### Problem to work on
Reproduce the lines of the listing below verbatim, starting at its first line and ending at the line that contains "pos(674,369)".

[Item position listing]
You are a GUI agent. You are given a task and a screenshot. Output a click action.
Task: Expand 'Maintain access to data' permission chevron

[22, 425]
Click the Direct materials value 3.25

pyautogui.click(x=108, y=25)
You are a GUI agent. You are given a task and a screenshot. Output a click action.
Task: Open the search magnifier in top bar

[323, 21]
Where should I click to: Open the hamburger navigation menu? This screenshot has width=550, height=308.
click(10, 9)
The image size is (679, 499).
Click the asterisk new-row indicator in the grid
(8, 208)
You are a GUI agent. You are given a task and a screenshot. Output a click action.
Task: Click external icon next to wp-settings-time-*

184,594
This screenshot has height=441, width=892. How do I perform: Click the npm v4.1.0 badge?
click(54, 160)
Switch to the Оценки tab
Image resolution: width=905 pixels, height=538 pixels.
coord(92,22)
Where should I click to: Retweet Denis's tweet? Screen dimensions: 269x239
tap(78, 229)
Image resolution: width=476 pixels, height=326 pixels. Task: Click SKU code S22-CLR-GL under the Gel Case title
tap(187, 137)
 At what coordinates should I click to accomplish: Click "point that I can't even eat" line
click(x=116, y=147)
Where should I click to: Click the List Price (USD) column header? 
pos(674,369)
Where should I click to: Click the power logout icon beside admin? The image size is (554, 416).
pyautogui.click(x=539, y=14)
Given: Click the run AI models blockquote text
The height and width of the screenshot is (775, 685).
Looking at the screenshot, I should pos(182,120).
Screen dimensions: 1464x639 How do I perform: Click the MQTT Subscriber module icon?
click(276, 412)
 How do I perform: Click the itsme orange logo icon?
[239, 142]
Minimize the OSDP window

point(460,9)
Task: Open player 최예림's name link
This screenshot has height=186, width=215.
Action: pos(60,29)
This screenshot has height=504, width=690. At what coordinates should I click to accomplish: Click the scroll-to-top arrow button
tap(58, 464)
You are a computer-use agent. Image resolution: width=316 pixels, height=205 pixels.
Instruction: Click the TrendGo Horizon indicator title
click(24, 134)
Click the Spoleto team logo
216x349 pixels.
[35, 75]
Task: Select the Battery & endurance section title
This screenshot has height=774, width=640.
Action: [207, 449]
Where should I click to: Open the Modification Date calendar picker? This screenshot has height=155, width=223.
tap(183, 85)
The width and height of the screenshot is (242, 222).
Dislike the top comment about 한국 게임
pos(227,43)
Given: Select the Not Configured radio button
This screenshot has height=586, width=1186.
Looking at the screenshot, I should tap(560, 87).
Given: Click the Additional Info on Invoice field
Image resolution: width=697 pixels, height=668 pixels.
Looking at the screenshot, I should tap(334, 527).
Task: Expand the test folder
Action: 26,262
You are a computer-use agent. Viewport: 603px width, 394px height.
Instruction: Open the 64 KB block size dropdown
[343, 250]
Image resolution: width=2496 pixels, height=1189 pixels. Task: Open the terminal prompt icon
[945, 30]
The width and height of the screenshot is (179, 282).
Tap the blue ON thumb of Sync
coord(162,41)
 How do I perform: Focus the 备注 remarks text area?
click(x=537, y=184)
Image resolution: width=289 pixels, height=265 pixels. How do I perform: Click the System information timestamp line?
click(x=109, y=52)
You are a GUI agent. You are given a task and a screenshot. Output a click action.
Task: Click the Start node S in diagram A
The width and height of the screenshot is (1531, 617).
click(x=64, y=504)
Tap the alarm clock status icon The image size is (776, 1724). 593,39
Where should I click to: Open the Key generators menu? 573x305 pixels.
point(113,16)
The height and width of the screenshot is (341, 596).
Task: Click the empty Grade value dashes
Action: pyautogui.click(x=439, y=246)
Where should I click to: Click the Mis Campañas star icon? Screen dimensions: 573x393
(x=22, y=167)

### Written response
You are a GUI agent. You are given a task and a screenshot. Output a click action.
Task: Expand 'Maintain access to data' permission chevron

[22, 425]
Click the Direct materials value 3.25

pyautogui.click(x=108, y=25)
You are a GUI agent. You are given a task and a screenshot. Output a click action.
Task: Open the search magnifier in top bar

[323, 21]
Where should I click to: Open the hamburger navigation menu? This screenshot has width=550, height=308.
click(10, 9)
The image size is (679, 499).
Click the asterisk new-row indicator in the grid
(8, 208)
You are a GUI agent. You are given a task and a screenshot. Output a click action.
Task: Click external icon next to wp-settings-time-*

184,594
This screenshot has height=441, width=892. How do I perform: Click the npm v4.1.0 badge?
click(54, 160)
Switch to the Оценки tab
Image resolution: width=905 pixels, height=538 pixels.
coord(92,22)
Where should I click to: Retweet Denis's tweet? Screen dimensions: 269x239
tap(78, 229)
Image resolution: width=476 pixels, height=326 pixels. Task: Click SKU code S22-CLR-GL under the Gel Case title
tap(187, 137)
 At what coordinates should I click to accomplish: Click "point that I can't even eat" line
click(x=116, y=147)
Where should I click to: Click the List Price (USD) column header? 
pos(674,369)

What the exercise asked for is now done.